Abstract
This project aims to advance the development of embodied AI agents by leveraging video games as a testing ground, specifically building upon the Voyager framework in Minecraft. We propose enhancing the existing architecture through a combination of state-of-the-art LLM integration, reinforcement learning techniques, and optimized prompt engineering. Our approach focuses on improving long-horizon task completion and skill acquisition, using Minecraft's open-ended environment as a low-risk platform for developing foundational AI capabilities. By optimizing agent behavior through direct gameplay feedback and sophisticated skill library management, we aim to demonstrate significantly improved performance over baseline metrics, particularly in exploration and task completion efficiency.

### TASKS TO COMPLETE
**1)** Render this sentence from the Minecraft agent abstract in Spanish: "Our approach focuses on improving long-horizon task completion and skill acquisition, using Minecraft's open-ended environment as a low-risk platform for developing foundational AI capabilities."
**2)** Resume the abstract on the Voyager-based Minecraft agent, picking up after its final sentence.
The rows that come next are separate material and are not part of the abstract.

[Records from a data source]
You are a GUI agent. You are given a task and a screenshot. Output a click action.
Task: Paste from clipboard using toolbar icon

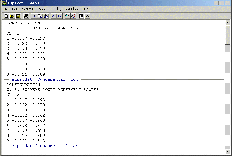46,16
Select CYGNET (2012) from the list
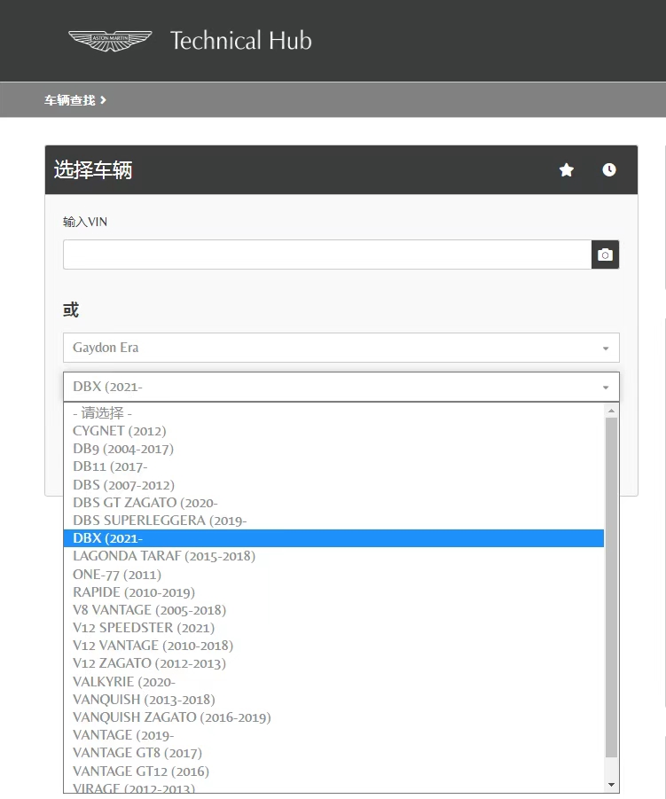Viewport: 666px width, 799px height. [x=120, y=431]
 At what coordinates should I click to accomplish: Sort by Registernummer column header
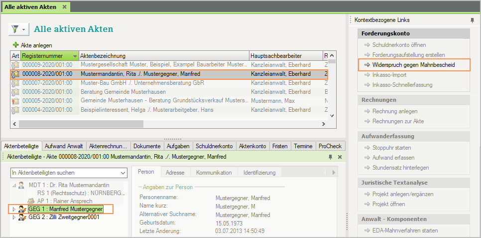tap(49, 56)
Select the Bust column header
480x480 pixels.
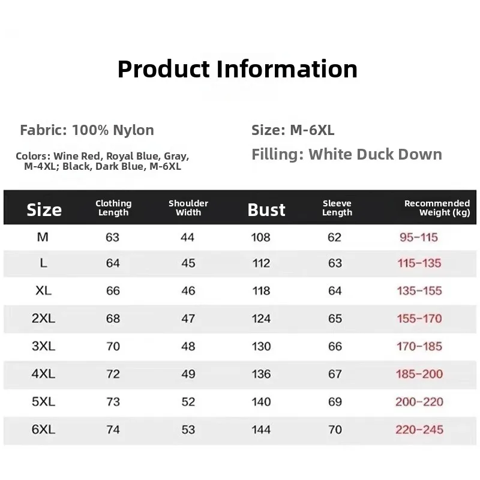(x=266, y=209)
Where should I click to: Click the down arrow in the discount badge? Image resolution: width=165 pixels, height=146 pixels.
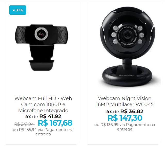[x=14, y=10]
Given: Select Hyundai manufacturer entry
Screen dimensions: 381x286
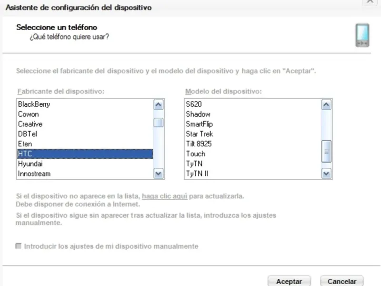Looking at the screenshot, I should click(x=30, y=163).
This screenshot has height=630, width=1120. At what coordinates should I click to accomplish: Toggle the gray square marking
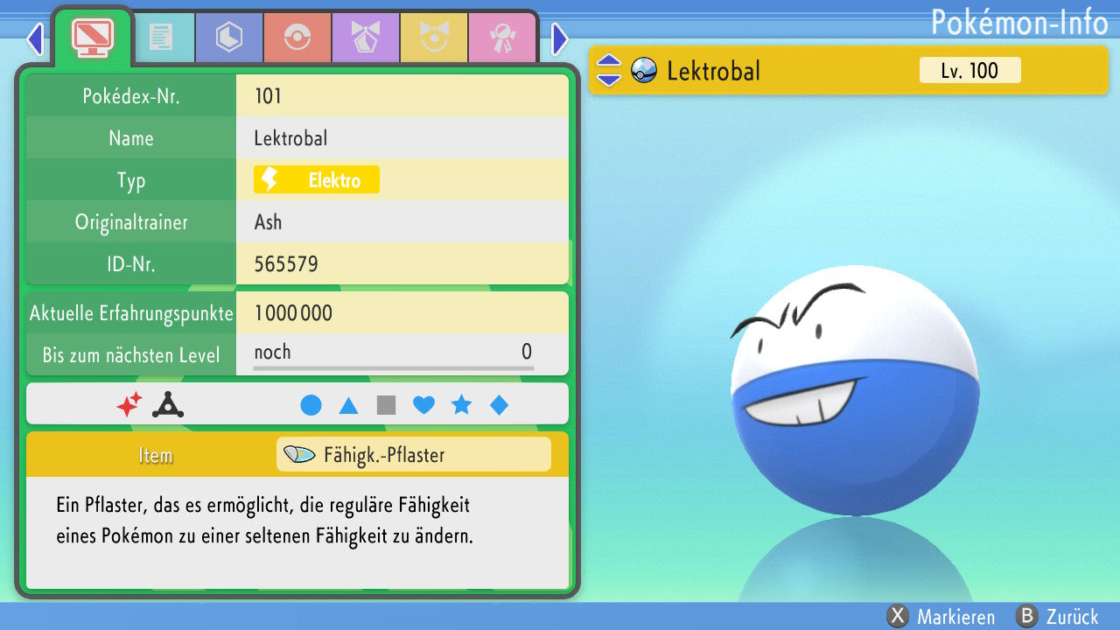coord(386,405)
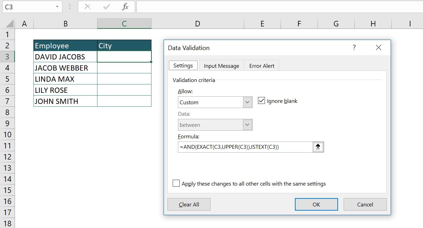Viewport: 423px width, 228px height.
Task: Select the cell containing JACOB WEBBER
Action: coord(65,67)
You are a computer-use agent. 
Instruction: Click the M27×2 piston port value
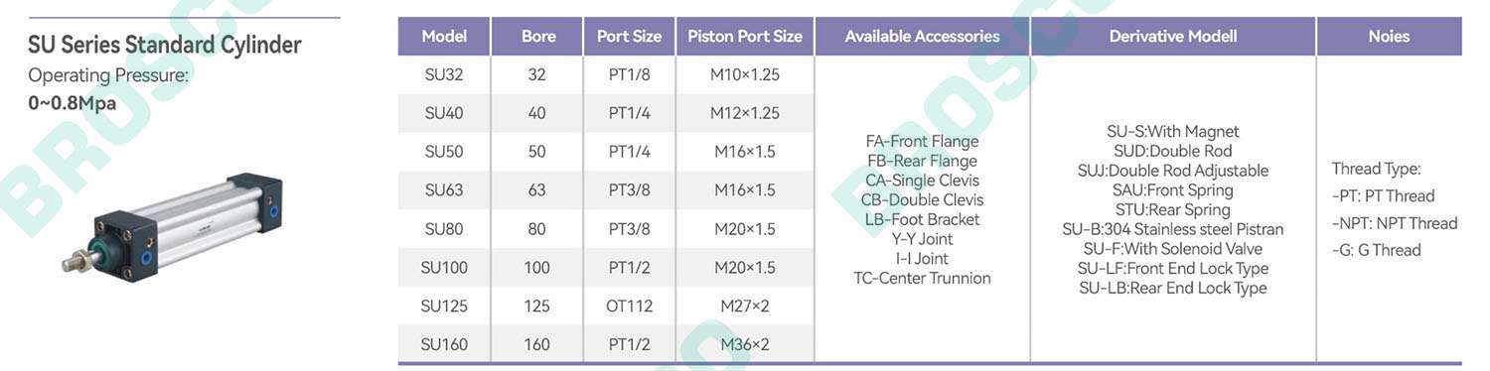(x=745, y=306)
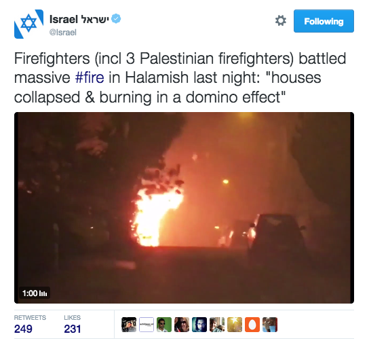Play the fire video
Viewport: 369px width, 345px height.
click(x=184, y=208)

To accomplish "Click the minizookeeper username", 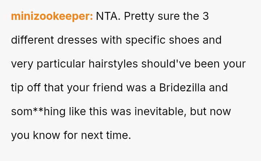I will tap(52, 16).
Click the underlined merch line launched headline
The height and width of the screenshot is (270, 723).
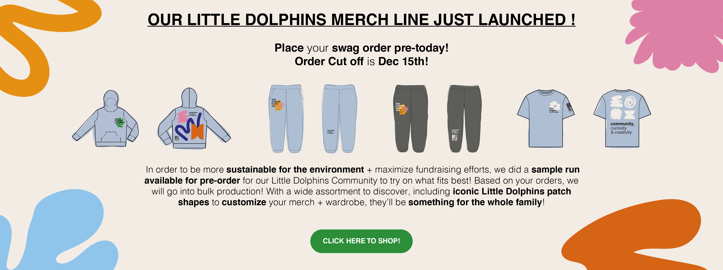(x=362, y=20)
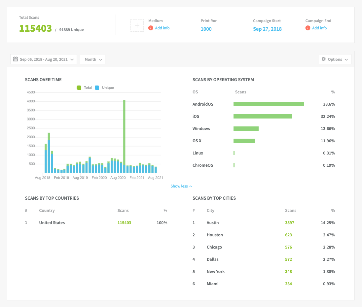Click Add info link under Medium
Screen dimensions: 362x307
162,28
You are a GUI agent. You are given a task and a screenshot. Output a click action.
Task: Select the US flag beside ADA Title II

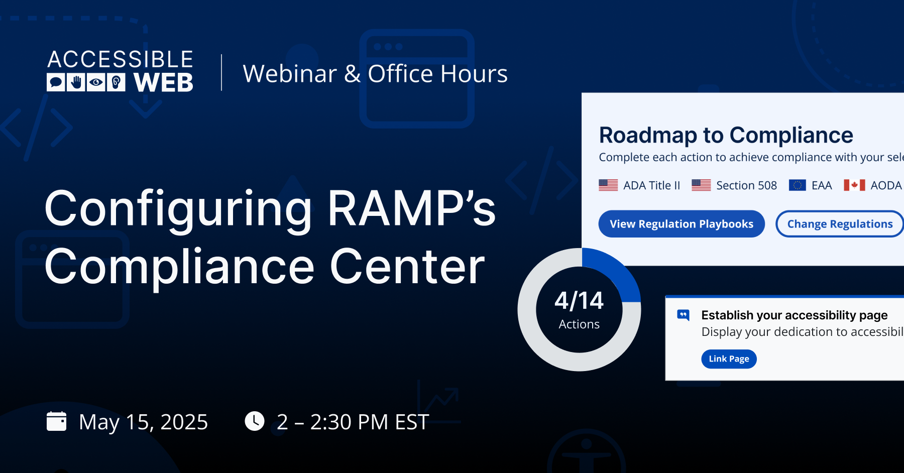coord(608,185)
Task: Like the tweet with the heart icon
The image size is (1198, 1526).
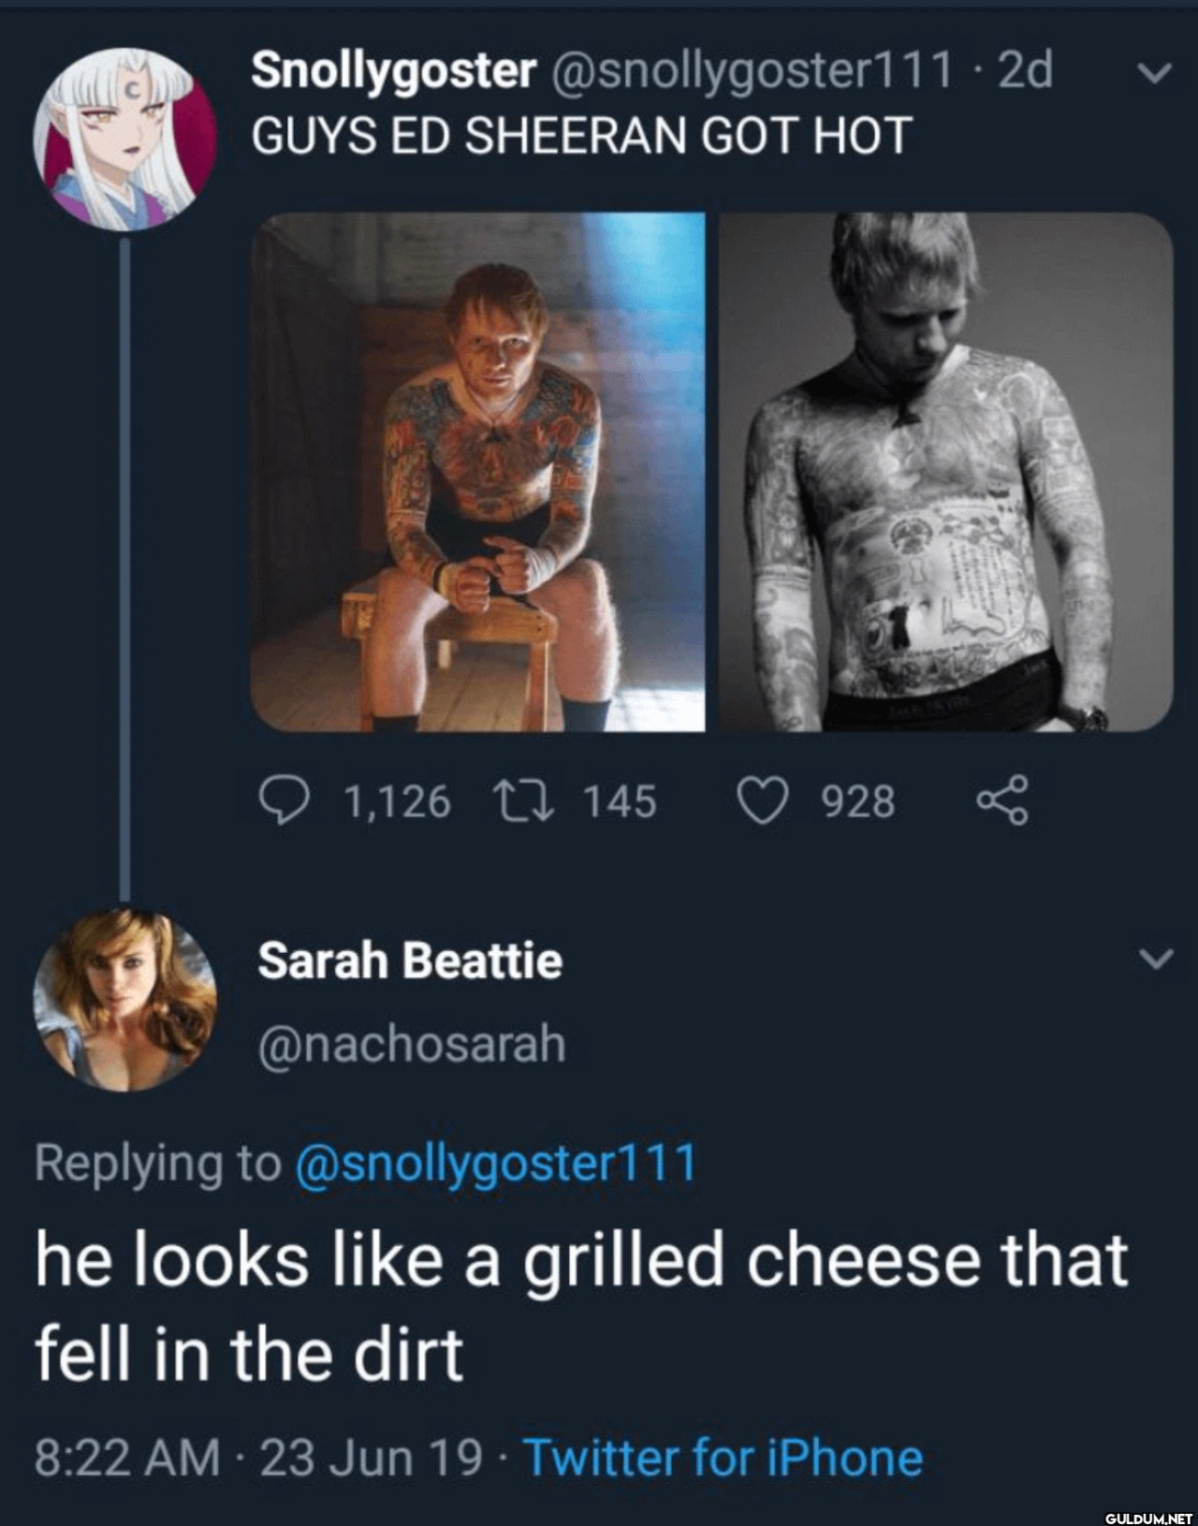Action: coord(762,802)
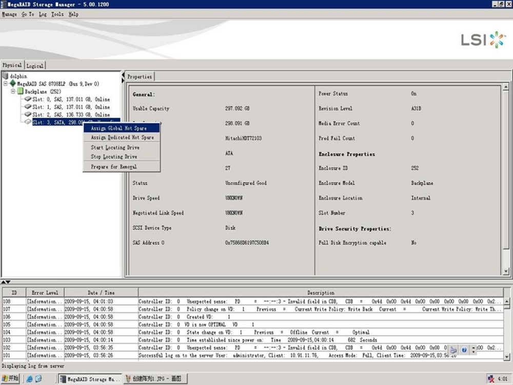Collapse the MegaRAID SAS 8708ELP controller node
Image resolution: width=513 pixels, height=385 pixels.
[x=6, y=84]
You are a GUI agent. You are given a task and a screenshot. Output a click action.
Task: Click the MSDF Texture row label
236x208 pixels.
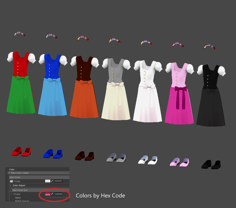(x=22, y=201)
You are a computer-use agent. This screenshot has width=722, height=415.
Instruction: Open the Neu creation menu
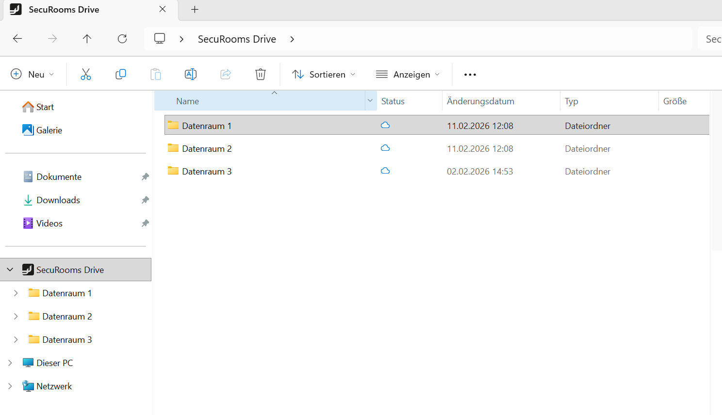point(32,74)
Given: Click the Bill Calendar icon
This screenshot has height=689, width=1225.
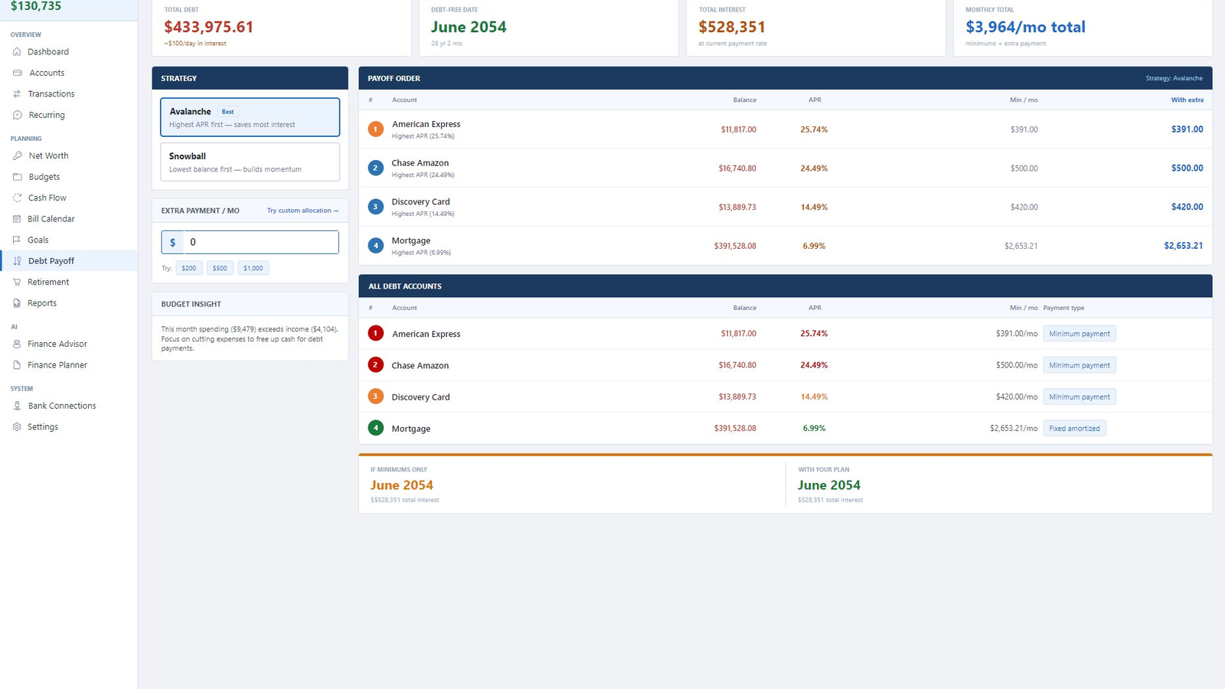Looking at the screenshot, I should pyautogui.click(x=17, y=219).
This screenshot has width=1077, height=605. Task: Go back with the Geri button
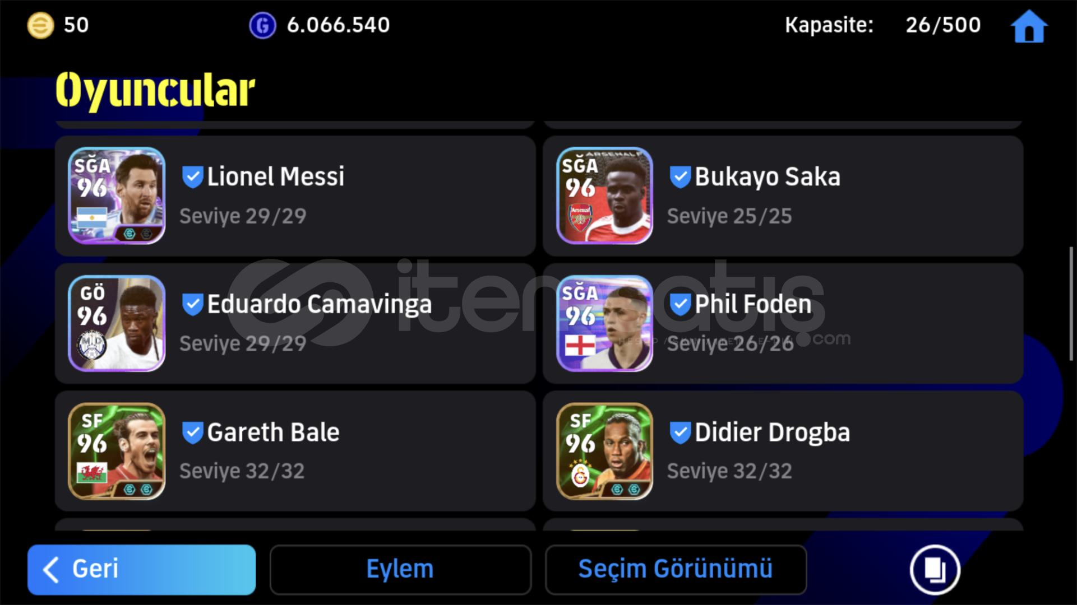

### WRITTEN RESPONSES
**1)** Nuestro enfoque se centra en mejorar la finalización de tareas de largo horizonte y la adquisición de habilidades, utilizando el entorno abierto de Minecraft como una plataforma de bajo riesgo para desarrollar capacidades fundamentales de IA.

**2)**
We are expanding upon the Voyager Paper which created Large Language Agents capable of playing the video game Minecraft. We wanted to take the idea of the project further, and we integrated multi-agent capabilities and added vision agents. A central focus of the original research was the enhancement of agent behavior through iterative gameplay feedback and the strategic management of a comprehensive skill library. These improvements led to significant advancements in both exploration efficiency and task completion effectiveness compared to baseline models. Our project introduced multi-agent capabilities and incorporated vision-based agents, enriching the interactions and collaborative potential within the Minecraft ecosystem.